Here are prompts to create different types of analysis scripts:
Basic Sentiment Analysis Prompt
Advanced Emotion Analysis Prompt
Time-Series Sentiment Analysis Prompt
Sentiment analysis models typically achieve 75-85% accuracy on real-world data. They struggle with sarcasm, context-dependent meaning, and domain-specific language. Always manually review a sample of results, perhaps 50 or 100 records, to get a feel for your model's accuracy for your specific use case.
04 Dos and Don'ts for Data Collection
Technical Best Practices
Legal and Ethical Guidelines
Understanding Data Bias
Sample Bias: Reddit users skew younger, more technical, and more politically liberal than the general population. Different subreddits have distinct cultural norms and demographics. Always acknowledge these limitations explicitly and avoid overgeneralizing findings to broader populations.
Temporal Bias: Social media discussions can be heavily influenced by recent news events, viral posts, or trending topics that may not represent long-term sentiment. Collect data over longer time periods and identify potential external influences that might skew your results.
Best Practice: Present your findings as "insights from [specific communities]" rather than universal truths about entire demographics or markets.
05 When to Build vs. Buy
At this point, you might be wondering whether it's worth building your own data collection system or just paying for professional research. The answer depends on your specific needs, timeline, and resources. Custom data collection isn't always the right choice, but when it is, it can provide unique insights that aren't available anywhere else.
The key is understanding when the DIY approach makes strategic sense versus when you're better off investing in professional services or existing datasets.
DIY might make sense when:
- You need data on emerging topics where formal research doesn't exist
- You have basic technical comfort and time to learn
- The data collection scope is manageable (thousands, not millions of records)
- Your research questions are highly specific to a specific industry or niche
Consider Professional Help When:
- Legal compliance requirements are complex (healthcare, finance, etc.)
- You need real-time data processing or advanced statistical analysis
- The project timeline is tight and technical troubleshooting isn't feasible
- Data sources require sophisticated scraping techniques or specialized access
Hybrid Approach
Many projects benefit from DIY data collection combined with professional analysis.
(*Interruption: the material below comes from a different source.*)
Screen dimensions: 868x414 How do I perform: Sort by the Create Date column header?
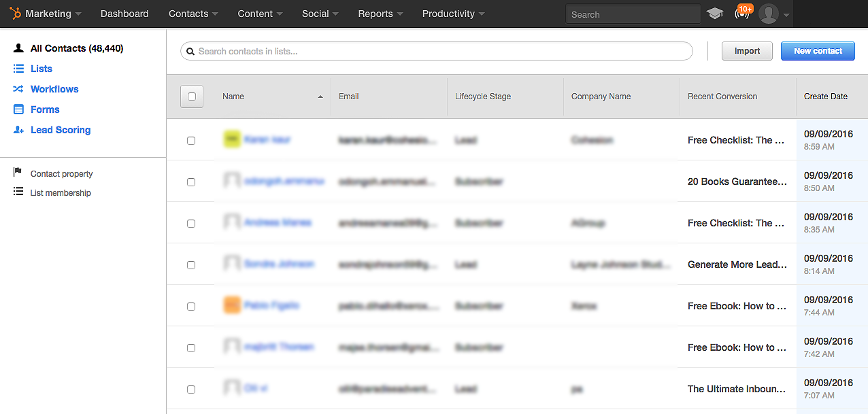pos(825,97)
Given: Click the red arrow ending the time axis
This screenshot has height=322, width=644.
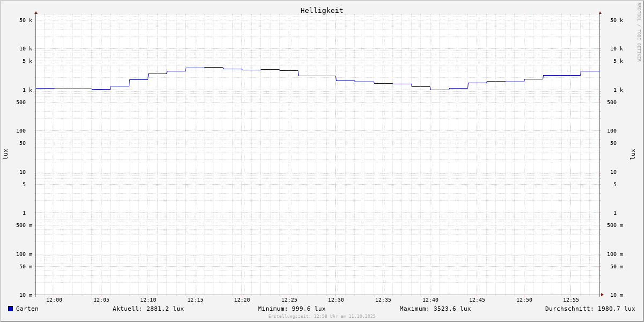Looking at the screenshot, I should [602, 295].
Collect the raw data using these techniques, then engage a data scientist to select and run models and interpret the results.
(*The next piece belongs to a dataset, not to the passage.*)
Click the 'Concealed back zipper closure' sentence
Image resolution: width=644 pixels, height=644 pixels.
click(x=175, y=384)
From Questions to Insights
Remember that question from the beginning: "Is that a trend or is it just me?" Custom data collection gives you a way to move beyond speculation and gut feelings to find real patterns in how people discuss and experience topics.
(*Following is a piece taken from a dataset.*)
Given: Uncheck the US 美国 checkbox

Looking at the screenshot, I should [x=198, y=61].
The approach outlined in this guide won't give you the statistical rigor of academic research, but it will help you identify signals in the noise. Whether you're trying to understand how customers really feel about a product category, track emerging concerns in your industry, or spot opportunities that haven't hit mainstream research yet, these techniques can provide insights that will allow you to write with authority.
The key is starting small and frequently checking your results. If one particular model is struggling to accurately interpret your data, consider choosing another to test. Most importantly, always be transparent about your methodology and limitations—good analysis acknowledges what it can and cannot prove.